Stored data
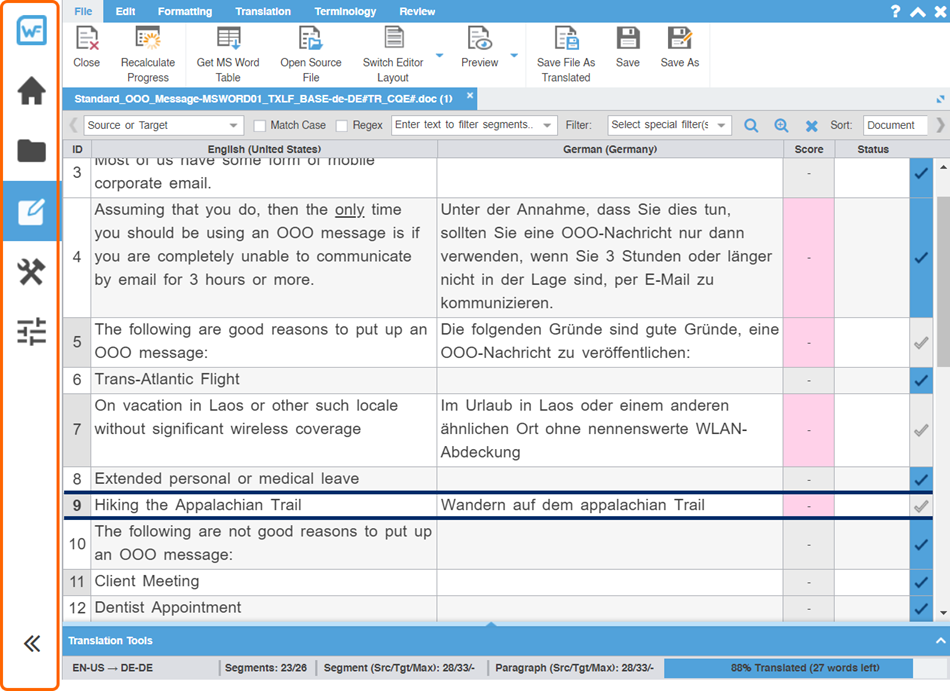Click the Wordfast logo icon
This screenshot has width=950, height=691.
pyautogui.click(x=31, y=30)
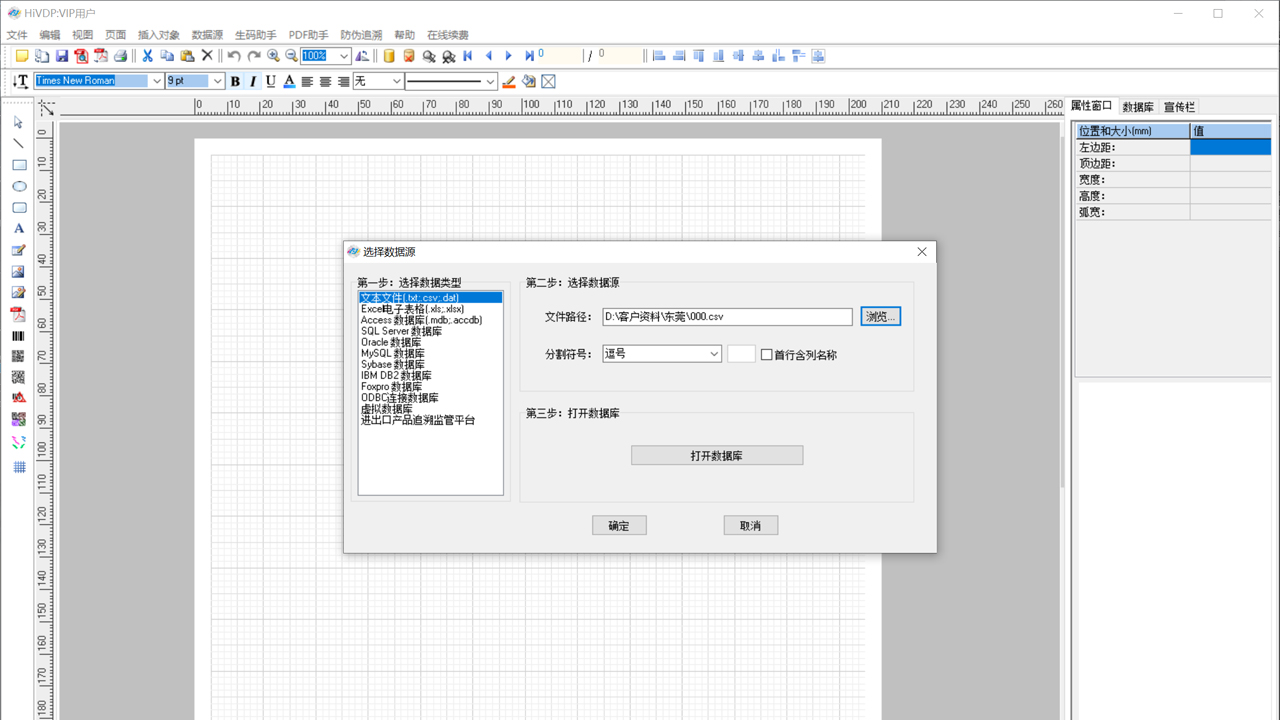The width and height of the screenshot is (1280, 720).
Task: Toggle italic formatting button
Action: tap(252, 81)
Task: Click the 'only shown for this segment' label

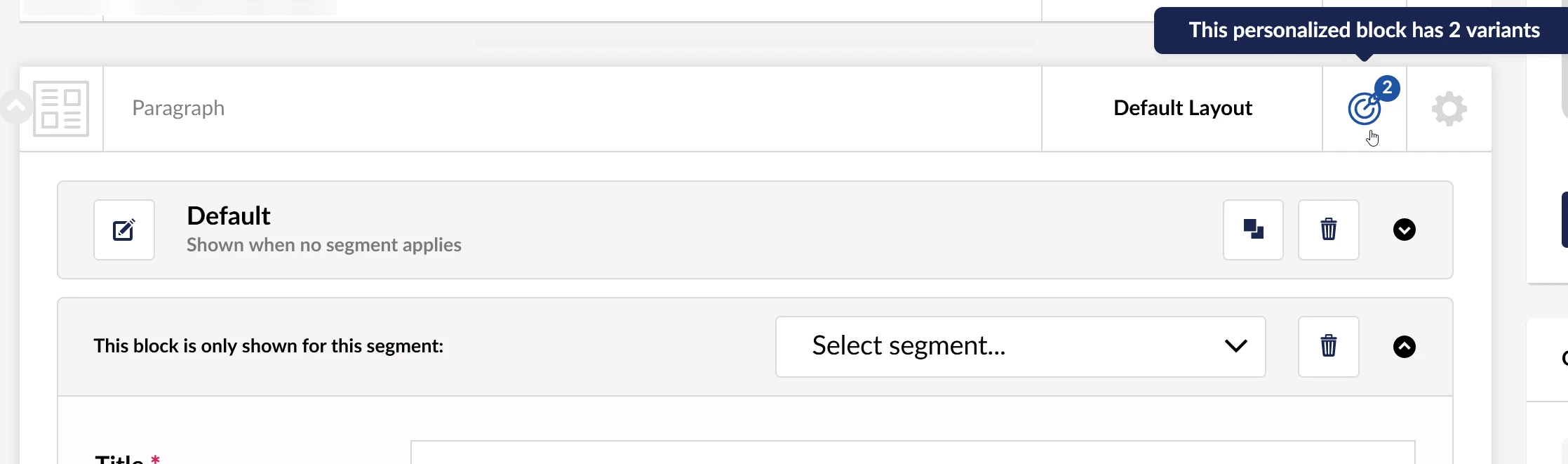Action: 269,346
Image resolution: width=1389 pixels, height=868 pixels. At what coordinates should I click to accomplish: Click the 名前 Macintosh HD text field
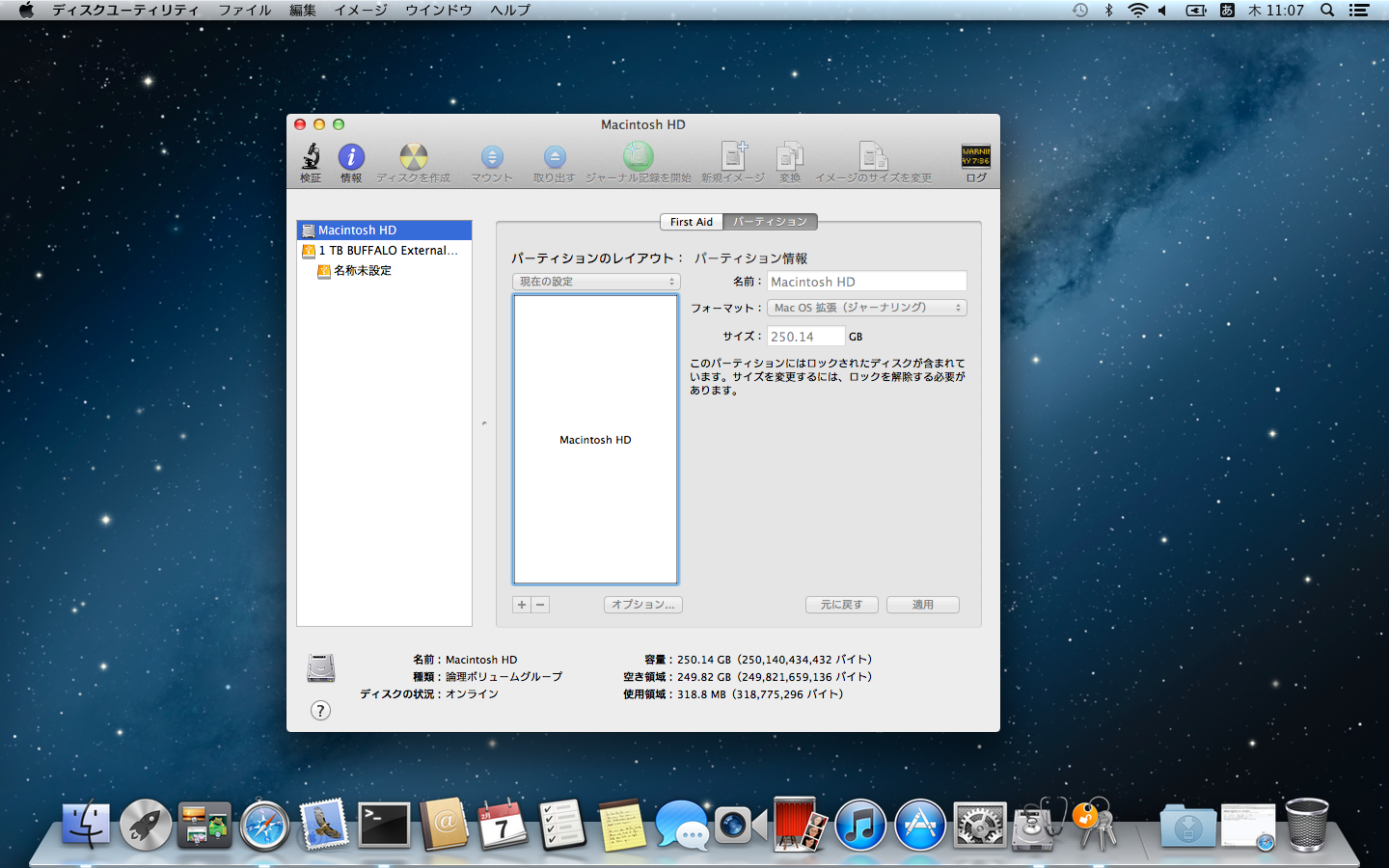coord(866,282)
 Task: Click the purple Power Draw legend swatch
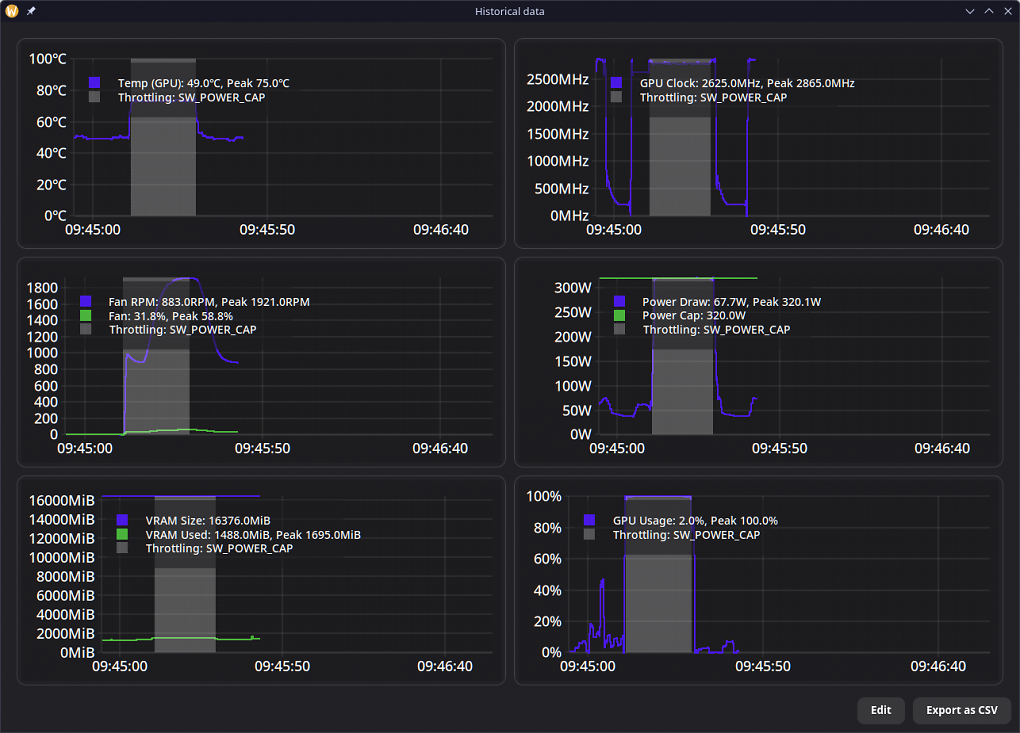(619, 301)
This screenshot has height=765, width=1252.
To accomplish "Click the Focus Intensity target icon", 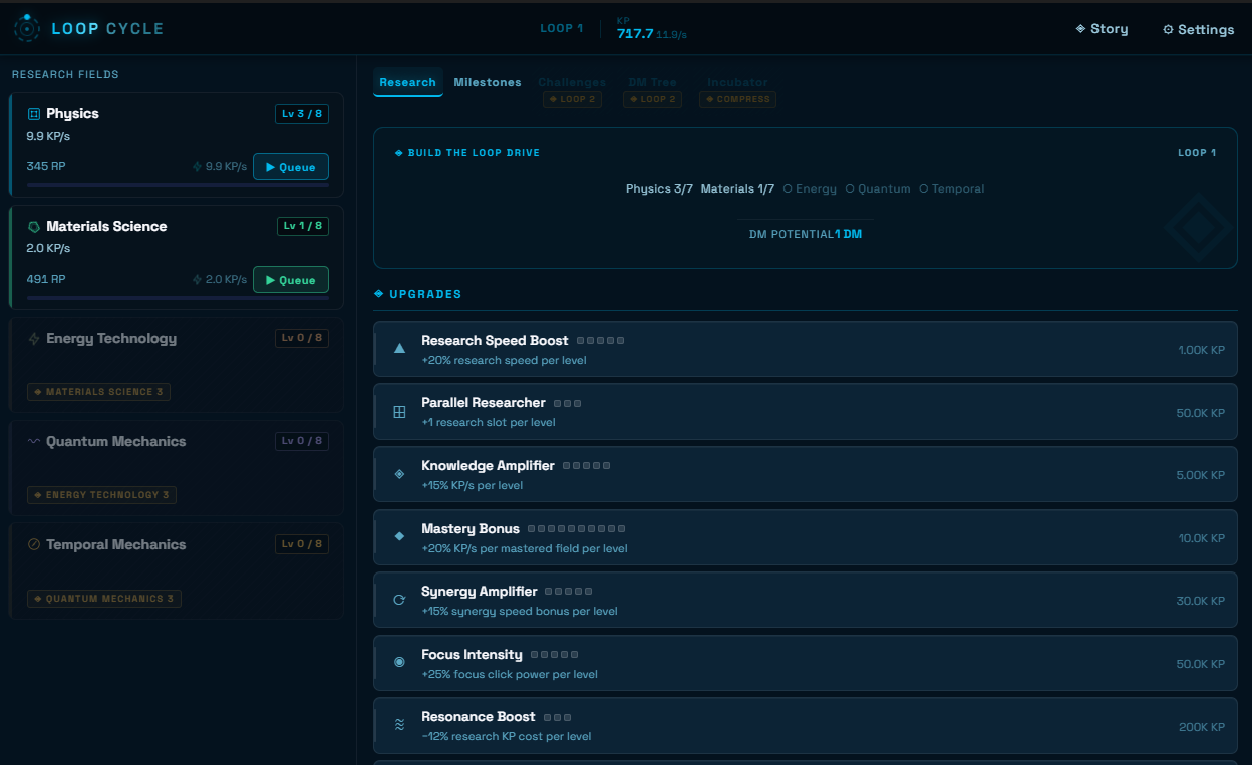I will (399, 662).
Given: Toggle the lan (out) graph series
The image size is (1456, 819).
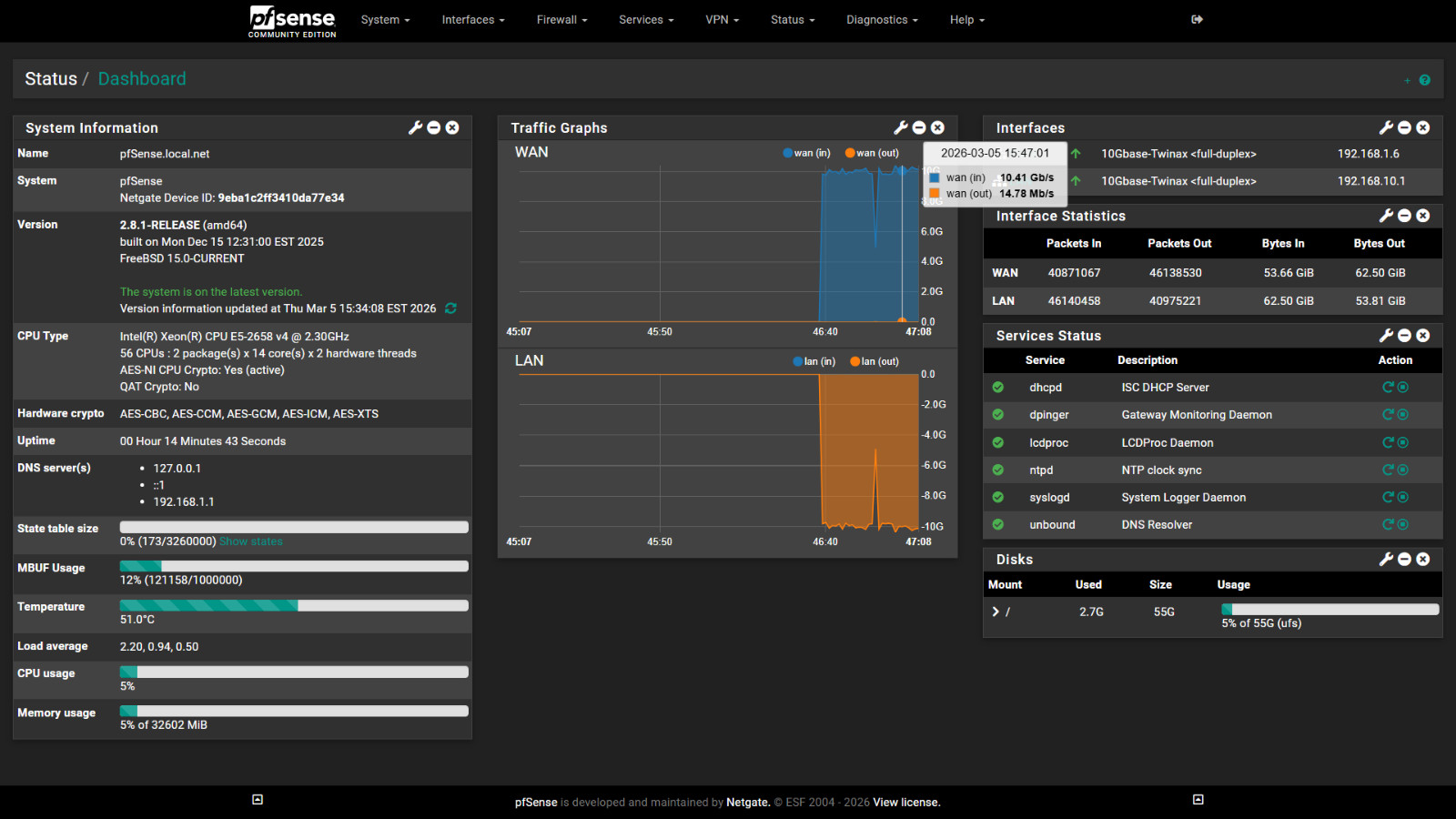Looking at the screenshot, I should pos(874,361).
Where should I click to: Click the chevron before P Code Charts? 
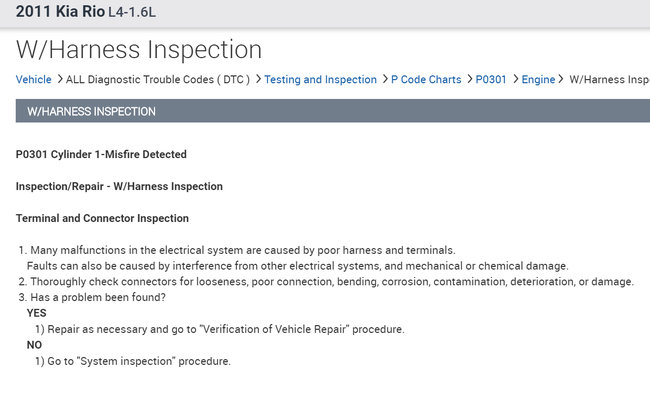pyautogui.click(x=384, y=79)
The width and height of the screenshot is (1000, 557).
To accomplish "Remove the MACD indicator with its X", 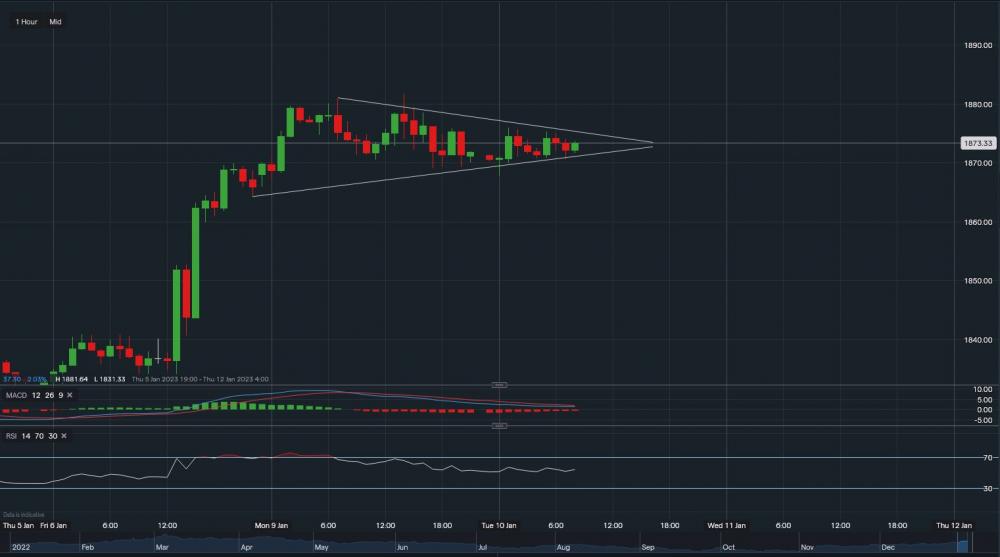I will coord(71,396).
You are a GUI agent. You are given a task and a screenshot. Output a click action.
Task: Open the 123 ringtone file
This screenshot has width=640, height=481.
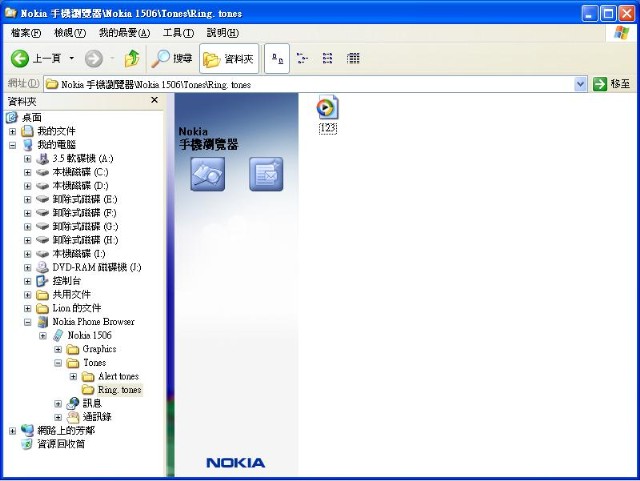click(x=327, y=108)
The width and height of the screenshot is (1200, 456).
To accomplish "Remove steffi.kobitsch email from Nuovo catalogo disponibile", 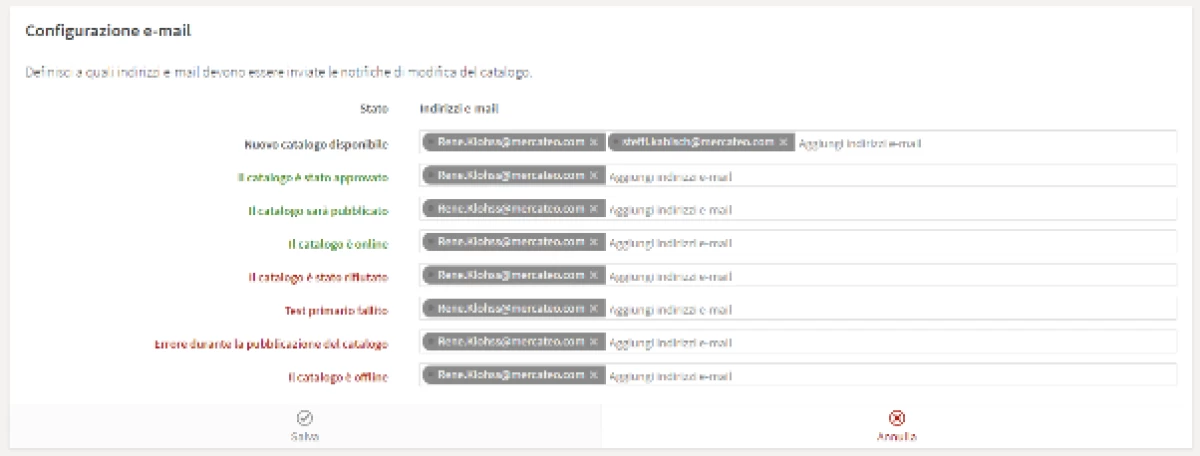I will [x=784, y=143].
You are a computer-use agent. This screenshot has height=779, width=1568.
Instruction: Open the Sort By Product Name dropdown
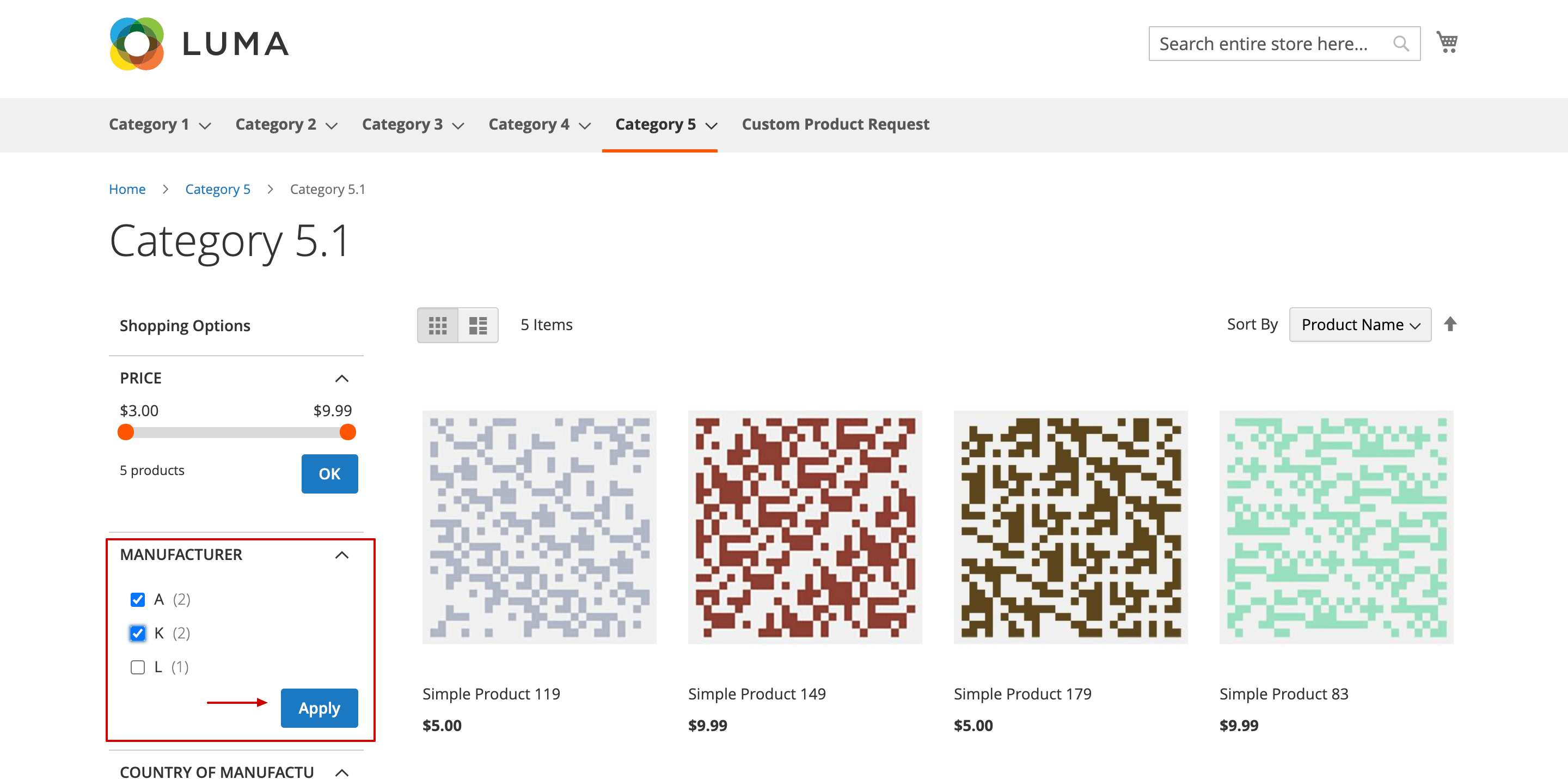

> Prompt: Go through the data above and copy each line in which "Open" appears.

> Result:
Task: Open the 123 ringtone file
Instruction: Open the Sort By Product Name dropdown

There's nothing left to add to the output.